• _BRANO CITATO_:
--
Finanza e individuo
Occorre pensare a riaffermare e rilanciare i diritti dell’individuo e della collettività.
Giuseppe Santino |
Dall’inizio dell’aggravarsi della crisi economica, anno 2007, si sono registrati 1,2 milioni di disoccupati in più con un tasso in percentuale del 4,6 ed il dato sulla disoccupazione giovanile, specie al sud, è oltremodo allarmante con un numero a due cifre che tocca il 45%.
In questo quadro di per sé drammatico sembra non spuntare il sole della ripresa, mentre si assiste ad un ping-pong di cifre tra l’Istat ed il ministro dell’economia Sarcomanni.
A dar ragione all’Istat, che prevede lo sforamento del debito pubblico e il calo del Pil dell’1,8%, interviene l’Europa con le sue grigie previsioni sul nostro Paese, in barba ai viaggi della fiducia intrapresi da Sarcomanni.
Ma è anche l’Europa a dover fare una revisione sul ruolo svolto nella crisi che ha attanagliato e ancora stringe dentro una morsa i paesi europei.
Il presidente Schulz definisce “scioccante il bilancio degli stregoni europei della finanza della gestione della crisi economica a cinque anni dal fallimento delle Lehman Brothers”.
L’errore di fondo è proprio quello di aver inquadrato la crisi come crisi finanziaria e non strutturale di un sistema produttivo ormai incapace di reggere le sfide del nuovo millennio. La finanza ha pensato di sostituirsi all’impresa e ne ha accelerato la crisi. Da qui la politica di austerità e dei tagli nella falsa illusione che questo potesse favorire la crescita. Il primo risultato è stata l’immagine di “aguzzino” dell’Europa agli occhi dei cittadini, generando fenomeni di ostilità politica ed economica verso l’Unione.
Ma c’è un altro aspetto che non viene messo abbastanza in risalto ed è la conseguenza di questa anomala crisi economica. Anomala perché la si affronta solo dal punto di vista della finanza e non dell’economia e dei suoi riflessi sul sociale. E’ la ricaduta negativa sui diritti individuali ciò che caratterizza questo ormai lungo periodo, mettendoli drammaticamente in gioco, per cui è riduttivo inquadrare la crisi nell’ambito esclusivo dei beni materiali, di capacità di acquisto, di svalutazione e via discorrendo.
L’abbandono progressivo dei diritti fondamentali che fa del lavoratore una merce, prima che un uomo e un cittadino, è da inserire in un contesto generale della crisi della cultura, nella sua globalità, non più in grado di generare idee e di indicare vie di sviluppo. E’ venuta meno la caratteristica fondamentale del pensiero filosofico, per Marx come per Nietzsche i filosofi avrebbero dovuto trasformare il mondo, che parte da lontano, da quel Socrate che rinunciò alla vita per la verità, indicando la strada allo sviluppo del pensiero sociale. Così dalle speculazione platonica e aristotelica sul rapporto idee, cose-realtà si sviluppò quel pensiero sociale che ha trovato i suoi teorici nei liberali e nei socialisti, da Stuart Mill, a Locke , a Marx, a Daharendorf.
--
• _RECORD ARCHIVIATI_:
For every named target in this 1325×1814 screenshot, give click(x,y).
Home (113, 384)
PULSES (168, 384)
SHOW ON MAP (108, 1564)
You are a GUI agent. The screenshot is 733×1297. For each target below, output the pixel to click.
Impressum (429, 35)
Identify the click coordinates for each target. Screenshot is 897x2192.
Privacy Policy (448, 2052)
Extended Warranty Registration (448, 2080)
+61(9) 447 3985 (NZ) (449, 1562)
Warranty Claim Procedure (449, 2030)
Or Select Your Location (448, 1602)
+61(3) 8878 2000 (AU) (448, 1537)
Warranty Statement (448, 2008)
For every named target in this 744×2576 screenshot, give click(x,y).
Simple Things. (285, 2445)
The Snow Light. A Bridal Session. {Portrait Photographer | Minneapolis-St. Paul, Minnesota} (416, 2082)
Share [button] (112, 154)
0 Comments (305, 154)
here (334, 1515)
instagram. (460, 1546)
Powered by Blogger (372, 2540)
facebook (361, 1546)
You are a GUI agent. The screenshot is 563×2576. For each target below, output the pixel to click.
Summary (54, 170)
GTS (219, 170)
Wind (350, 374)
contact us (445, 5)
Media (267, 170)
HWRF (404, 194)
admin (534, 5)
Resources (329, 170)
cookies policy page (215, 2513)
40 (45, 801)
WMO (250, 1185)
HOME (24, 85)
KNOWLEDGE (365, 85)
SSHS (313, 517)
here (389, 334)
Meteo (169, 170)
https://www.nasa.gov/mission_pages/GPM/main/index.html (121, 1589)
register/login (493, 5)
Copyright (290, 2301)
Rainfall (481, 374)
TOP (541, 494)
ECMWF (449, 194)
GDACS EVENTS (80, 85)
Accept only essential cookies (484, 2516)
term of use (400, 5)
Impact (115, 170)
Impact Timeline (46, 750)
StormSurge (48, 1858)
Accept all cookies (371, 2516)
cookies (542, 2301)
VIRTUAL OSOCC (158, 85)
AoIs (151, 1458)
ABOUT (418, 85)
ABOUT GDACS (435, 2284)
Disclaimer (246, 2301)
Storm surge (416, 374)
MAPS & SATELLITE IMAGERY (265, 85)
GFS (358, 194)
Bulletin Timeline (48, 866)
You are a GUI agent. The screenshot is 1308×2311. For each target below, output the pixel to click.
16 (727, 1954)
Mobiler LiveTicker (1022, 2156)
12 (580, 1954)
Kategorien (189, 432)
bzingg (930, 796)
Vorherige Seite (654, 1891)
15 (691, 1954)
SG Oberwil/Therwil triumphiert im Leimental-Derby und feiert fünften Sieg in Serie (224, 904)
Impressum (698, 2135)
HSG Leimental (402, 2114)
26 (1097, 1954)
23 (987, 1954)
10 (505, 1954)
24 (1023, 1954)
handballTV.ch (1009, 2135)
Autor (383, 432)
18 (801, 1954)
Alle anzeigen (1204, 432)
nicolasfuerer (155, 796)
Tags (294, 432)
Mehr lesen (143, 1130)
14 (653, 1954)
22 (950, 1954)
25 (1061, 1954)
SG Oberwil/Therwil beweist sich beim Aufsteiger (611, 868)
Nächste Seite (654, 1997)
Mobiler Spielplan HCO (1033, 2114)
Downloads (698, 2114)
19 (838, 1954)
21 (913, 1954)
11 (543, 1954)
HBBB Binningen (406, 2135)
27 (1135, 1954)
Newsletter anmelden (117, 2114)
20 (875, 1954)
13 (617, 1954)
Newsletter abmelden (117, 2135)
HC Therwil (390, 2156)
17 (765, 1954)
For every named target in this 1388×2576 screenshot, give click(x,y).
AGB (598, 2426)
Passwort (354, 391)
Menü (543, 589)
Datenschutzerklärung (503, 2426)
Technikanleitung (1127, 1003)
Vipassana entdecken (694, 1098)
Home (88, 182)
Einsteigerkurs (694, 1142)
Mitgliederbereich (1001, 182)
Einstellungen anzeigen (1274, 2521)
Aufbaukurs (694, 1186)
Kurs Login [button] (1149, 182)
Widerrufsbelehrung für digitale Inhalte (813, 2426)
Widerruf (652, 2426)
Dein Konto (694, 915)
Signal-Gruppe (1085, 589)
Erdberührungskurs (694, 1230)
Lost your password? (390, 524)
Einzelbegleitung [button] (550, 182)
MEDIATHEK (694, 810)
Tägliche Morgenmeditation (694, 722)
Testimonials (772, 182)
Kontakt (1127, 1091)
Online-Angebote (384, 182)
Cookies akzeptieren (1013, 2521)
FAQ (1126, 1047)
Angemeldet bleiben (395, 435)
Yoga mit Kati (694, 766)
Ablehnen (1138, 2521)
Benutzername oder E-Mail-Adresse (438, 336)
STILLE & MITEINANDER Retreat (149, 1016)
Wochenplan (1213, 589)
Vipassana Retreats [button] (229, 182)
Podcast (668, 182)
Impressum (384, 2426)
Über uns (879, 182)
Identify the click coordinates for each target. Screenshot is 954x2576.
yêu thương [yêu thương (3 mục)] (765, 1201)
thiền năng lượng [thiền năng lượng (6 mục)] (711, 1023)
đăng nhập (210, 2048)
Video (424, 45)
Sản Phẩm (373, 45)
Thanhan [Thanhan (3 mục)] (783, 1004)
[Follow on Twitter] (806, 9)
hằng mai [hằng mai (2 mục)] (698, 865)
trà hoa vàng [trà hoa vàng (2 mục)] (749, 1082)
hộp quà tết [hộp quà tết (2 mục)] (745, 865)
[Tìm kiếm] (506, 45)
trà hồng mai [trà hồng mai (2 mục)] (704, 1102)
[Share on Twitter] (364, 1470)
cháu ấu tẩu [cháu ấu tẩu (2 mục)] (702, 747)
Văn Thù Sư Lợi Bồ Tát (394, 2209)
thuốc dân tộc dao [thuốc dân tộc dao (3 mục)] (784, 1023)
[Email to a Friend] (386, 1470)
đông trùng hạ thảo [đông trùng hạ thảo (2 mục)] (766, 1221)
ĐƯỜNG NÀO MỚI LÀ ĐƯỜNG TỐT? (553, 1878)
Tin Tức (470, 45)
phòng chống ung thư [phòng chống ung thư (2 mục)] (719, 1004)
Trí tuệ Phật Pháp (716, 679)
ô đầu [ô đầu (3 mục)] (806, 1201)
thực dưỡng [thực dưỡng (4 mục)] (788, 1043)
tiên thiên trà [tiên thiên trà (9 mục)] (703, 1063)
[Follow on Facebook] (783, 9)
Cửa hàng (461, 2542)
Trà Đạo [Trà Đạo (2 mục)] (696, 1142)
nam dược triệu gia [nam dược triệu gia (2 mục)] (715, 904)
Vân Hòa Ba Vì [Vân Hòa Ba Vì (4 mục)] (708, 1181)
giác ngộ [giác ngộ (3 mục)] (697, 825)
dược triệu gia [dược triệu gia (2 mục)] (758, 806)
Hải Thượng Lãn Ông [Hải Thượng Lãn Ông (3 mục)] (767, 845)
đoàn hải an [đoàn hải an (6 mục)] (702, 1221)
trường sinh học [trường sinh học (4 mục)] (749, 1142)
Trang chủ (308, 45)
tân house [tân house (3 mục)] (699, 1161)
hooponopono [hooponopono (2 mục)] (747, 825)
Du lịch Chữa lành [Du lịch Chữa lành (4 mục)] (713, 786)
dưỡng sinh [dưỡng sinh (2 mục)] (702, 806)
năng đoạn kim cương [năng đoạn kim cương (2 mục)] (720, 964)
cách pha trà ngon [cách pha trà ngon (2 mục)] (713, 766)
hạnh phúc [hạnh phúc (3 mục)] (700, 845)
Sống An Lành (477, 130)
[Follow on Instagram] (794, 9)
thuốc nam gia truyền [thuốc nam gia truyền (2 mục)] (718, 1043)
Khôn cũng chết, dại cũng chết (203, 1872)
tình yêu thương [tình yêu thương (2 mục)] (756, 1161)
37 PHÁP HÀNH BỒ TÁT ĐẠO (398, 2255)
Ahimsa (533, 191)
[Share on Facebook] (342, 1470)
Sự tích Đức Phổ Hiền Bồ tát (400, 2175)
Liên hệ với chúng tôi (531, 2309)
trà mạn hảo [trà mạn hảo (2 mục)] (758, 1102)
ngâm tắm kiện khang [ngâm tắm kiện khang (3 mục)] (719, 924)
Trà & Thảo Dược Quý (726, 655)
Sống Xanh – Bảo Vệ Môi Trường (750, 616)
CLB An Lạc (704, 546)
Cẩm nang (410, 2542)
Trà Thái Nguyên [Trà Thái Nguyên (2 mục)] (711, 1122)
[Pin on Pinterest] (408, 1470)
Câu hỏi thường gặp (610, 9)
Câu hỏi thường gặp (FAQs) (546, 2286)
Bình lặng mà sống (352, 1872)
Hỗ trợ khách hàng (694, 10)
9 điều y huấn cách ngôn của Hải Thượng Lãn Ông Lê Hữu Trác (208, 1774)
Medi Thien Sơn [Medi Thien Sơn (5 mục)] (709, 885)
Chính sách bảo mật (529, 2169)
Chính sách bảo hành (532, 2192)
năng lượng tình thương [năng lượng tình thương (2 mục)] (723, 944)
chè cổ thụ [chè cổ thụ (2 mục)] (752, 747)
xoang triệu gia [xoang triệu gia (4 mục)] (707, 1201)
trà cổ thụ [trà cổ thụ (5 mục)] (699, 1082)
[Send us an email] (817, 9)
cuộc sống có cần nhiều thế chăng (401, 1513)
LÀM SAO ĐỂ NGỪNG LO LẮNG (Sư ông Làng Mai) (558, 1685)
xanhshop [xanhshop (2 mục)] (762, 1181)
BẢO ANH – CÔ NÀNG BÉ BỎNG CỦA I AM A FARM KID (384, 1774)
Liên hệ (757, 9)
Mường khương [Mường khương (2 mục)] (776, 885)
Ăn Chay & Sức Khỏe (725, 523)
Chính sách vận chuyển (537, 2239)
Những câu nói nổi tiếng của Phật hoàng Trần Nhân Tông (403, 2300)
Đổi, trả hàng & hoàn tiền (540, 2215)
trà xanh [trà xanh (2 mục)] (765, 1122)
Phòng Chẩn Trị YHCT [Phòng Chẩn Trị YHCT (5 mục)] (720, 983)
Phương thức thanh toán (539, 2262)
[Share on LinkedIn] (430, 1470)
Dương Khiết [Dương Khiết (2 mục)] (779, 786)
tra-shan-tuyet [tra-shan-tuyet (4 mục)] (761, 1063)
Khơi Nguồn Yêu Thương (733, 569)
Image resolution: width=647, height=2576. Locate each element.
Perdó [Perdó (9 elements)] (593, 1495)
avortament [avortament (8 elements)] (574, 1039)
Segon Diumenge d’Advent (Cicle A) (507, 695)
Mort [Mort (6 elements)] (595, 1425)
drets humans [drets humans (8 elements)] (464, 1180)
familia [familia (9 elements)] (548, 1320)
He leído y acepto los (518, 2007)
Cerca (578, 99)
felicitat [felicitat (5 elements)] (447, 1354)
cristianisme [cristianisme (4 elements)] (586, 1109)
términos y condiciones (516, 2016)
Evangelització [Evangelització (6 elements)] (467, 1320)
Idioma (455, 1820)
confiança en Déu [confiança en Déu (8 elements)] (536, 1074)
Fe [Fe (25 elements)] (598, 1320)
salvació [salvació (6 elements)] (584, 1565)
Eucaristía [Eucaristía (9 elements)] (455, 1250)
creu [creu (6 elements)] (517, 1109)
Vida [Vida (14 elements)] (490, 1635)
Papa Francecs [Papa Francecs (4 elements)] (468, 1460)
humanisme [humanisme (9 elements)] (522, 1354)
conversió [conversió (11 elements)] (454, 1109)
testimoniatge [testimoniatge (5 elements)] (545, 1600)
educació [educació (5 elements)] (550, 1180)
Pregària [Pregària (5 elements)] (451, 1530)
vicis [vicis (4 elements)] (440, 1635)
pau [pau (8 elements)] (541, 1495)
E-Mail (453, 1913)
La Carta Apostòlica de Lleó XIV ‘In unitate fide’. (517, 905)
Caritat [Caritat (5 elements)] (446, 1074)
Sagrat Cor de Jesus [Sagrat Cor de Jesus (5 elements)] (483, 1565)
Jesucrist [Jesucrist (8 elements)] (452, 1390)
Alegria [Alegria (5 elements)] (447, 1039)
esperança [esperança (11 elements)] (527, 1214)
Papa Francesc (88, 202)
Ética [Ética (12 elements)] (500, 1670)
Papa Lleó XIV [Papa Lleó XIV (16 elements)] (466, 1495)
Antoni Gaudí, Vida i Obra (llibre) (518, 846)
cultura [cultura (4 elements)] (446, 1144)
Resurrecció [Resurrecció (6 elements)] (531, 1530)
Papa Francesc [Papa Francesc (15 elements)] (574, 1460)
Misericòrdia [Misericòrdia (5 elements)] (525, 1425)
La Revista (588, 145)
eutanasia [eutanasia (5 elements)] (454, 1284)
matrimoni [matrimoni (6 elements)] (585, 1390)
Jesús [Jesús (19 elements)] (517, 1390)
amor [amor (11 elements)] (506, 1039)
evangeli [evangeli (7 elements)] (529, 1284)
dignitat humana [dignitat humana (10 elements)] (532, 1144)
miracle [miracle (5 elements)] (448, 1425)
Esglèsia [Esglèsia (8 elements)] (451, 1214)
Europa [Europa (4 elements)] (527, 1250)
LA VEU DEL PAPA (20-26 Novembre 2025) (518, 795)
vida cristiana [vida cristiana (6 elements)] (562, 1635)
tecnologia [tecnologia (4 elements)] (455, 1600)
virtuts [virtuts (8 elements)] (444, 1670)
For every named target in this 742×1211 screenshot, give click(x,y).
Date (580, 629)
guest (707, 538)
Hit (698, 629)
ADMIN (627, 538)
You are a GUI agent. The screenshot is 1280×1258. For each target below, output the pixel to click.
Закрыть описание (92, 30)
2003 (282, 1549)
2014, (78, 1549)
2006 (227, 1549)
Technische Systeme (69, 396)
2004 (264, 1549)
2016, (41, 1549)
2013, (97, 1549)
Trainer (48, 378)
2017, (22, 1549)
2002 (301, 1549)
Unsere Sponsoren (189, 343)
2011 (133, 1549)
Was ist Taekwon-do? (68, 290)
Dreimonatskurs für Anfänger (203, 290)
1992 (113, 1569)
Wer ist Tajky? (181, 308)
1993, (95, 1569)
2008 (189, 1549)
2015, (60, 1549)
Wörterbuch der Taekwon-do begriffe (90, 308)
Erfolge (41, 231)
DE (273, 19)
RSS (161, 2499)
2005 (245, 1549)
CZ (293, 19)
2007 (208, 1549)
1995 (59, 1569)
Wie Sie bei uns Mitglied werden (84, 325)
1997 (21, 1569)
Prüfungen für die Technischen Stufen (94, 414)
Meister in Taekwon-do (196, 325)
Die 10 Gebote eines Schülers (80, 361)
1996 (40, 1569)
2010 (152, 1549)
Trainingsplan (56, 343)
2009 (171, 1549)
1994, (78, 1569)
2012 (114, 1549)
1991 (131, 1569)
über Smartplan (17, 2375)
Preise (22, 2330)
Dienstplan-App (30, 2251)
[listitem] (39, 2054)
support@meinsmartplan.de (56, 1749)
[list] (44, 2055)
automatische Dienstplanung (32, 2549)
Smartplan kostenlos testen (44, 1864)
--
• _OBIETTIVI_:
(a) Secondo il brano su finanza e individuo, quale percentuale tocca la disoccupazione giovanile?
(b) Trascrivi in un elenco numerato le righe dei record, omettendo quelle vuote: parti dalla prima riga dei record e fermati dopo quella che contiene "(NZ) (449, 1562)", compresa.
Il brano e i record sono materiali distinti e indipendenti.

• _RISPOSTE ATTESE_:
(a) Il 45%.

(b)
1. For every named target in this 1325×1814 screenshot, give click(x,y).
2. Home (113, 384)
3. PULSES (168, 384)
4. SHOW ON MAP (108, 1564)
5. You are a GUI agent. The screenshot is 733×1297. For each target below, output the pixel to click.
6. Impressum (429, 35)
7. Identify the click coordinates for each target. Screenshot is 897x2192.
8. Privacy Policy (448, 2052)
9. Extended Warranty Registration (448, 2080)
10. +61(9) 447 3985 (NZ) (449, 1562)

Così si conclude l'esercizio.